A forma como as cidades são desenhadas e funcionam é resultado da combinação da visão urbanística adotada em seu planejamento com os seus contextos geográfico, econômico e social. Conhecimento, repertório cultural e um olhar crítico para essa área são essenciais para pensar os rumos dos municípios e oferecer espaços urbanos qualificados, mistos, vibrantes e densos.

Atualmente, existem em torno de 700 instituições de ensino de Arquitetura e Urbanismo no país, formando milhares de novos arquitetos e urbanistas todos os anos, os quais se somam aos 220 mil profissionais já atuantes no mercado brasileiro, conforme dados do Conselho de Arquitetura e Urbanismo (CAU).  No entanto, apesar de sua relevância, o urbanismo é ainda pouco aprofundado pelos cursos universitários do Brasil e de outros países, que apresentam em seus currículos uma distância entre conceitos teóricos e as demandas atuais das localidades, colocando no mercado profissionais sem a formação adequada para atuarem nesse segmento.

O Somos Cidade consultou gestores de grandes escritórios de arquitetura e urbanismo do país sobre o tema e apresenta aqui nesta reportagem um importante panorama do impacto do ensino de arquitetura e urbanismo nas universidades brasileiras no mercado profissional.

As faculdades não estão aprofundando o conhecimento técnico e a interação do projeto de arquitetura com as demais disciplinas, considera o arquiteto e urbanista Kardec Borges, sócio da Unyt Arquitetura de Resultados e responsável pelo gerenciamento da equipe de Desenvolvimento de Produtos do escritório, que está sediado em Goiânia (GO). Na sua opinião, as instituições de ensino superior não estão preparando os estudantes para o mercado, exigindo muito pouco da parte de projetar e da integração do aluno com a realidade profissional. A mesma posição é defendida pelo arquiteto e urbanista Lucas Obino, fundador e CEO da Ospa, empresa com unidades em Porto Alegre (RS) e São Paulo (SP), que reforça a percepção do afastamento cada vez maior da formação acadêmica do cenário prático, tanto técnica quanto culturalmente.

Para o arquiteto e urbanista Murilo Vidal, diretor de Criação e Novos Negócios do escritório AREAURBANISMO, falta conhecimento sobre a produção urbanística nacional nos estagiários e recém-formados contratados pela companhia, localizada na capital de São Paulo. “Há inúmeros projetos interessantes no Brasil. Sempre fico impressionado com o desconhecimento sobre iniciativas icônicas tanto públicas quanto privadas, tais como o Porto Maravilha no Rio de Janeiro (RJ), Porto Digital no Recife (PE), Estação das Docas e Feliz Lusitânia em Belém (PA) ou mesmo o Parque Una em Pelotas (RS) e a Cidade Pedra Branca em Palhoça (SC)”, salienta.

TAREFA:
Sobre a reportagem acima a respeito do ensino de urbanismo:
(a) Quantos profissionais já atuam no mercado brasileiro, segundo dados do CAU?
(b) Em que cidade está sediado o escritório do qual Kardec Borges é sócio?
(c) Que projeto em Pelotas (RS) Murilo Vidal menciona?

Entradas salvas
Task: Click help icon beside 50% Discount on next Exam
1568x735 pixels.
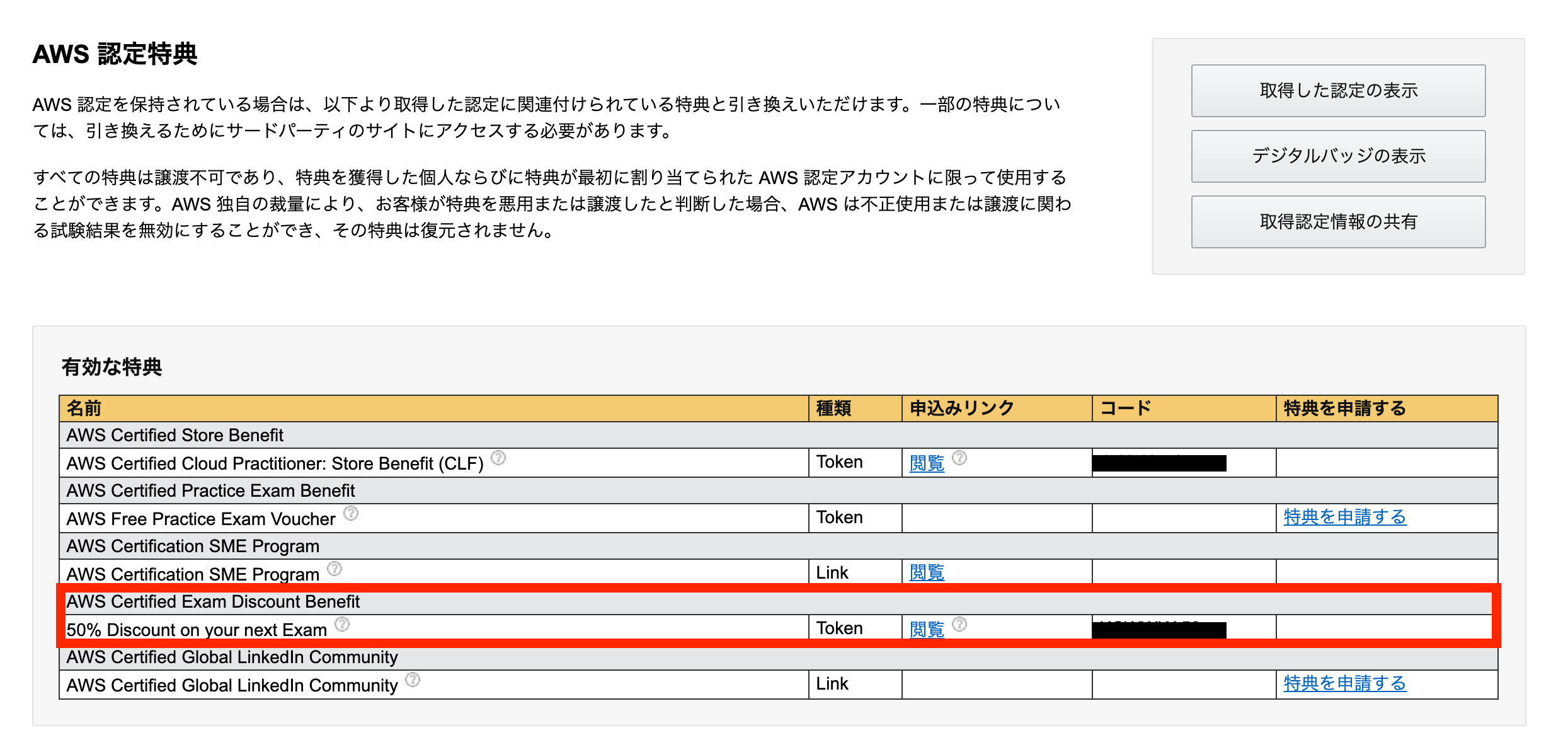Action: (342, 623)
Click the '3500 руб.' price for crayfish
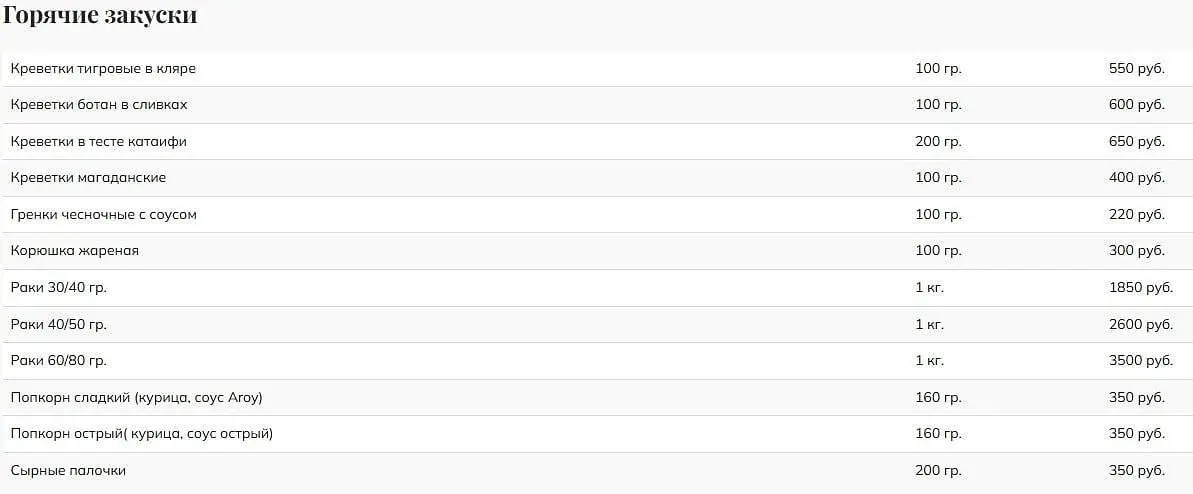 point(1141,361)
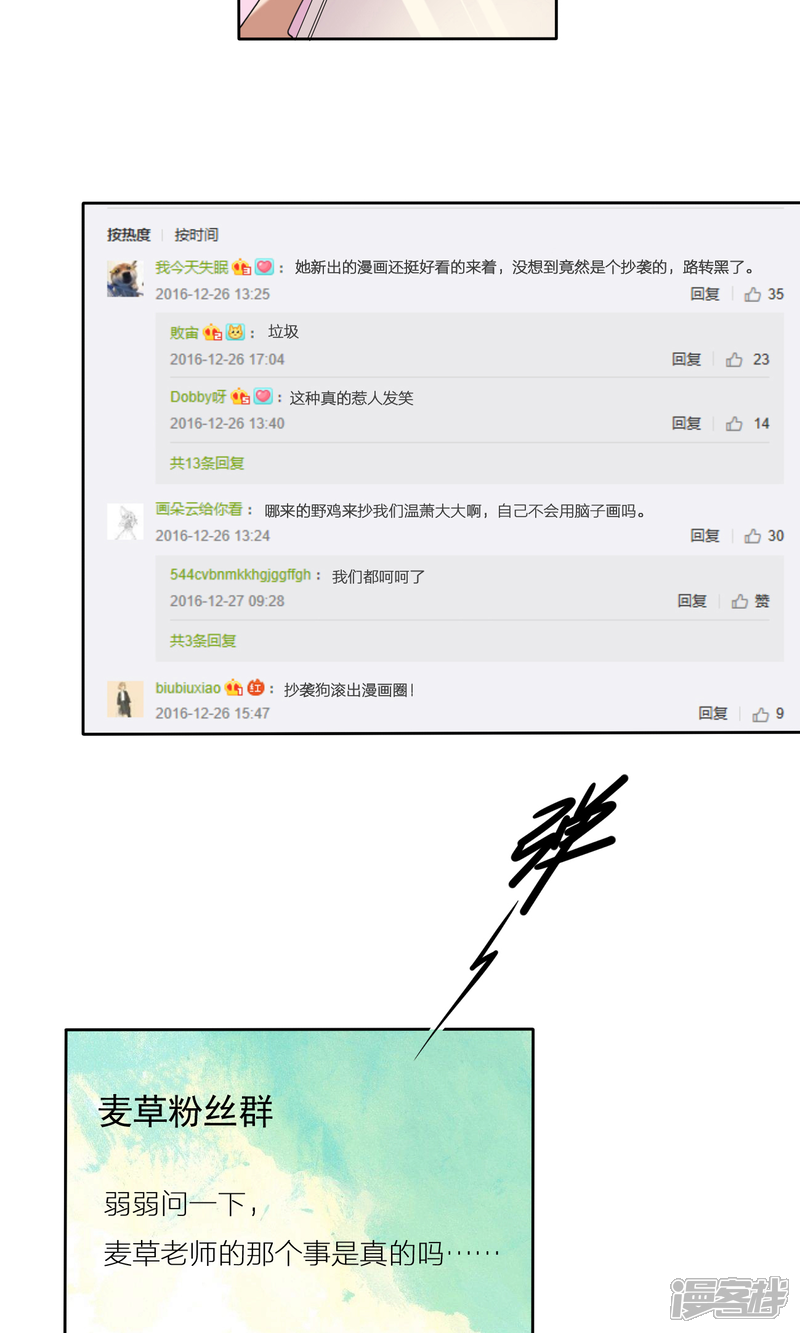Reply to 我今天失眠's comment
Image resolution: width=800 pixels, height=1333 pixels.
coord(705,294)
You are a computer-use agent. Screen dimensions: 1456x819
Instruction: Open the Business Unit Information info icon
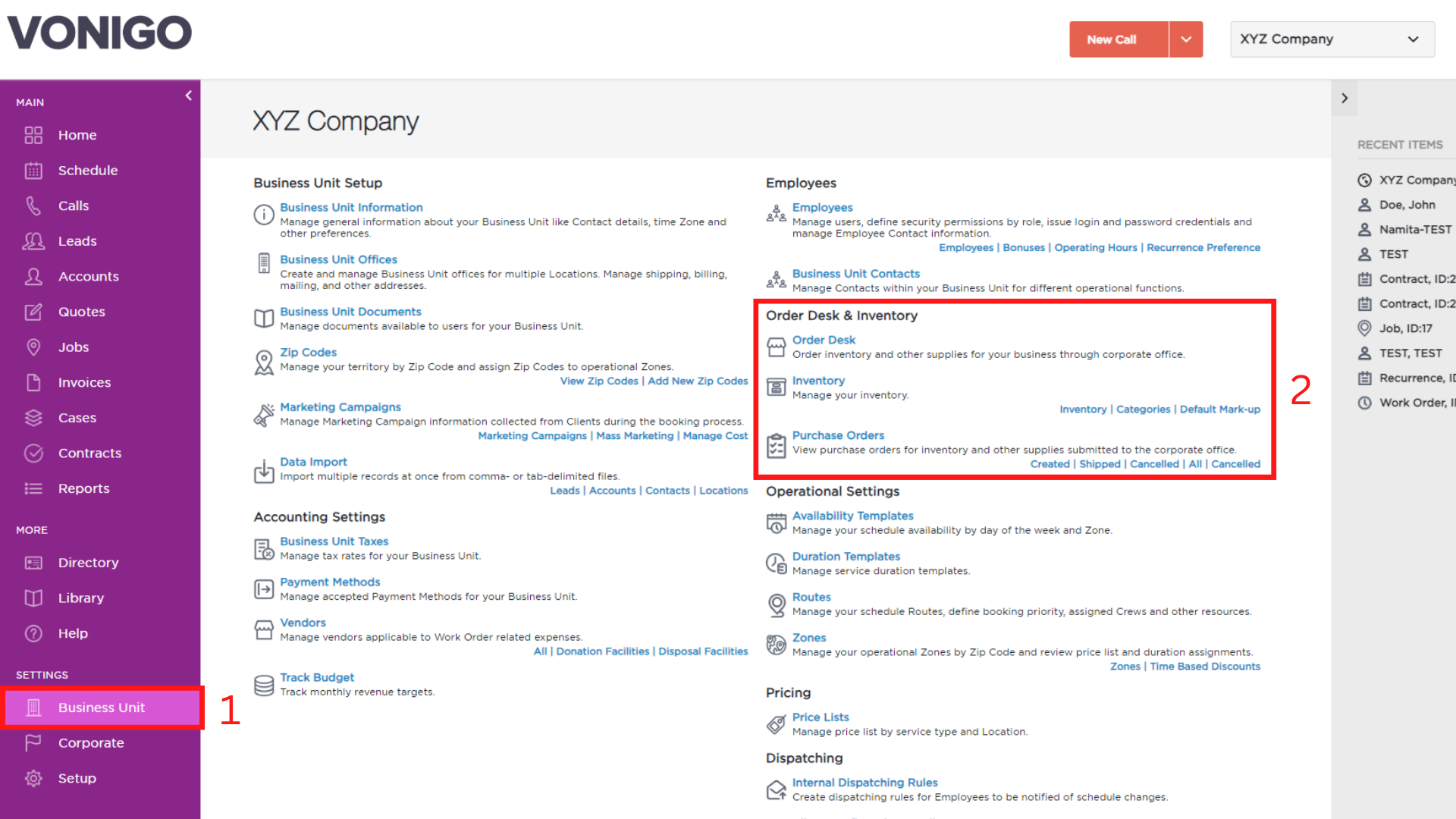(263, 215)
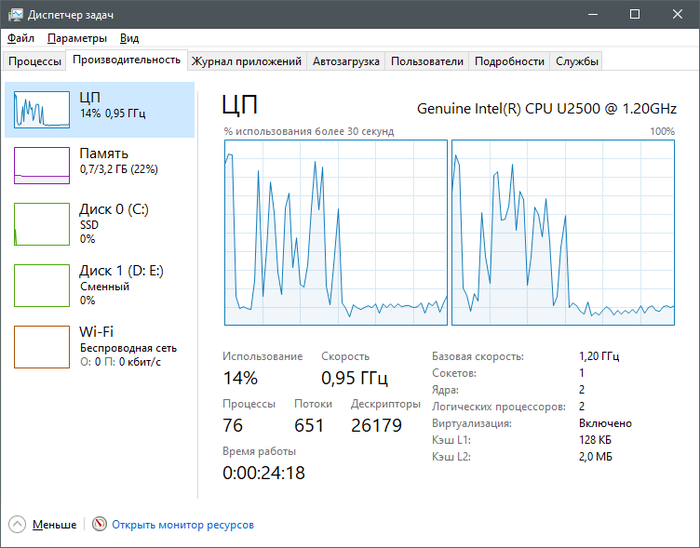The width and height of the screenshot is (700, 548).
Task: Select the Memory mini graph thumbnail
Action: 42,165
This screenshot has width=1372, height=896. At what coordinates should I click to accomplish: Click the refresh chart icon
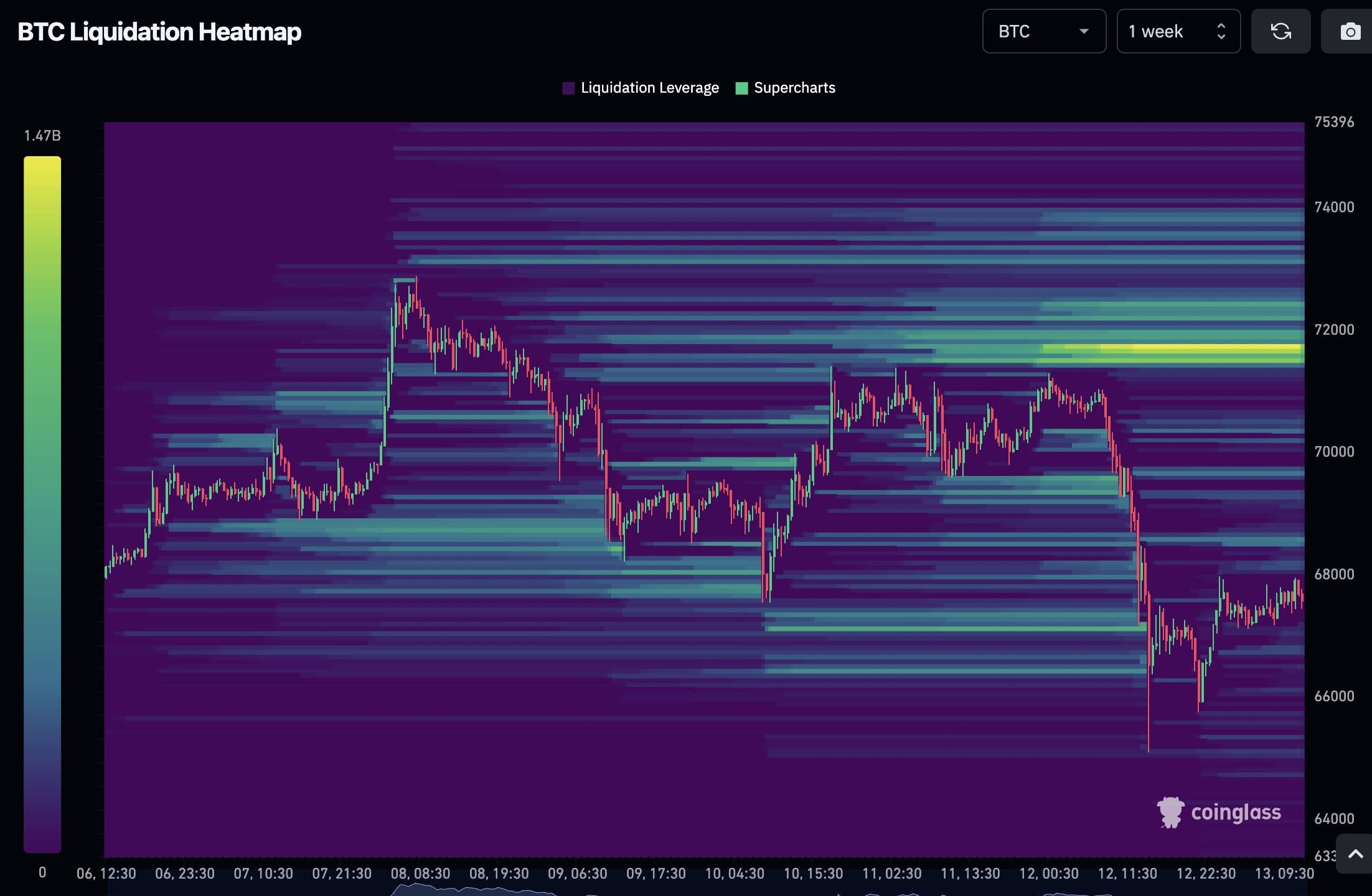click(x=1281, y=31)
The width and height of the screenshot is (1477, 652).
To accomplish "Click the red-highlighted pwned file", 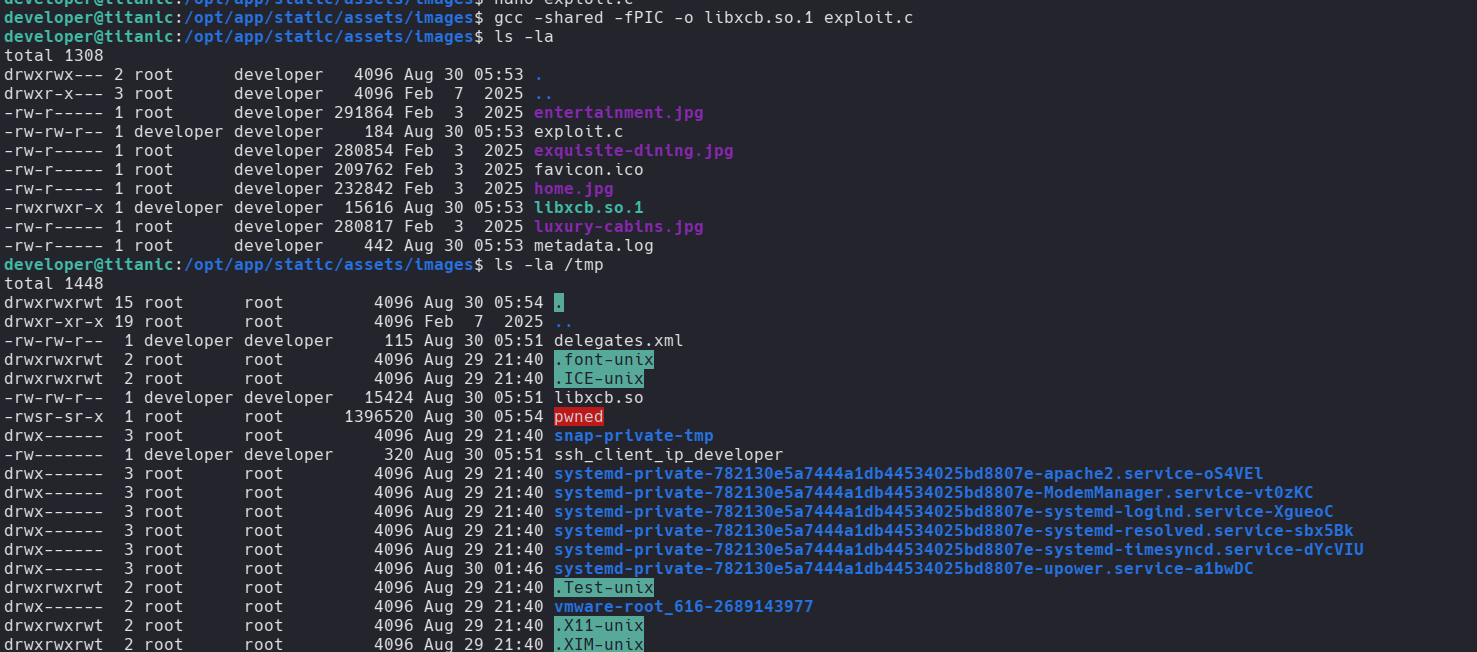I will (578, 417).
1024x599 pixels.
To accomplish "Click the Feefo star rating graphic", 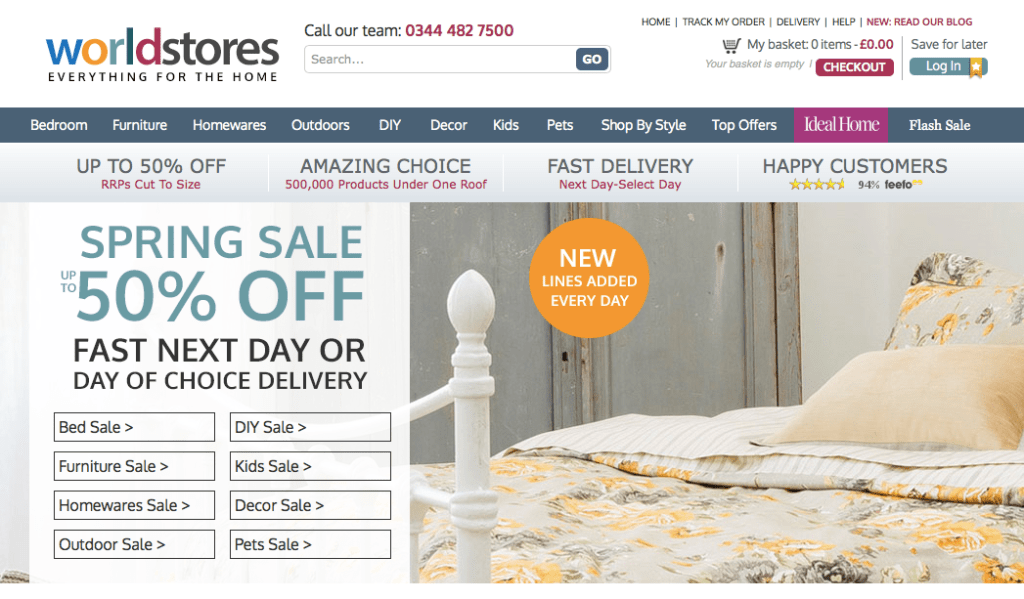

RESULTADO:
(a) 220 mil profissionais.
(b) Goiânia (GO).
(c) O Parque Una.